Authorities in Trumbull say construction may have freed a pocket of carbon monoxide, causing elevated levels of the poisonous gas in some residences Friday and Saturday.

Firefighters began responding to the Plumb Creek Road area Friday morning on a series of carbon monoxide alarm. Testing of houses continued until just before noon Saturday, according to Trumbull Volunteer Fire Company Public Information Officer David DeLibro.

At 12:30 Saturday afternoon, DeLibro issued a statement saying CO levels were within normal ranges, and expressing that construction is suspected of causing the gas to be released.

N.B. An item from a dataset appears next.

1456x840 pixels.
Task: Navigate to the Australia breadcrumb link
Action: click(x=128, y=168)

The Trumbull Center, Long Hill and Nichols fire departments were joined in the investigation by Trumbull Police, Trumbull EMS, the Trumbull Health Department, the Trumbull Office of Emergency Management, the Office of the First Selectman, the Trumbull Fire Marshals, the federal Environmental Protection Agency, the state Department of Energy and Environmental Protection, United Illuminating, Southern Connecticut Gas, Aquarion Water Company, Call Before You Dig, the state Department of Emergency Services and Public Protection, and the state Fire Marshals’ Office.

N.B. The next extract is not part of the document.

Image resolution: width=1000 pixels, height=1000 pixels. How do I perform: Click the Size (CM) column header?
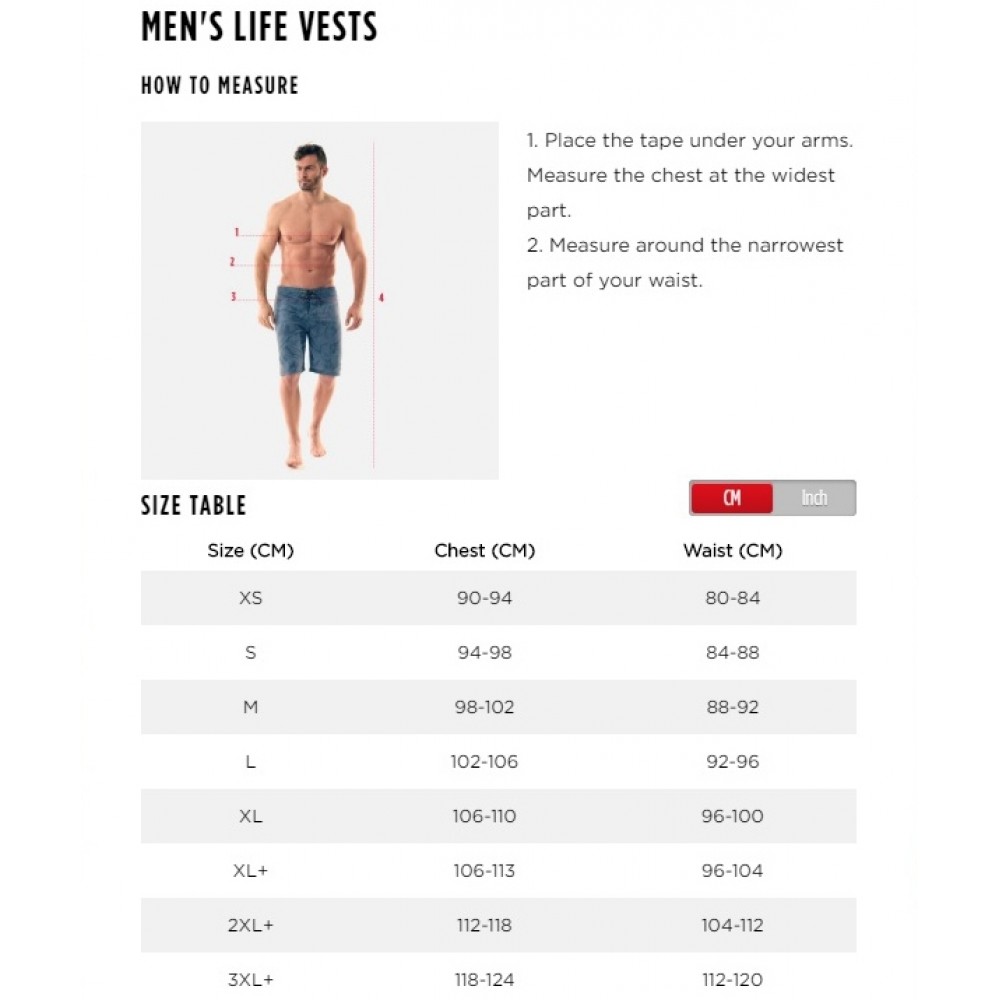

According to the Connecticut Department of Public Health website, "Carbon monoxide (CO) is a colorless, odorless and deadly gas produced by the incomplete burning of fossil fuels used in appliances such as furnaces and portable gas generators."

There is no word on anyone suffering symptoms of carbon monoxide poisoning. According to the state Department of Public Health, "Symptoms for carbon monoxide poisoning often are the same as for the cold or flu."

Symptoms for carbon monoxide poisoning are headache, fatigue, dizziness and nausea, according to the Department of Public Health.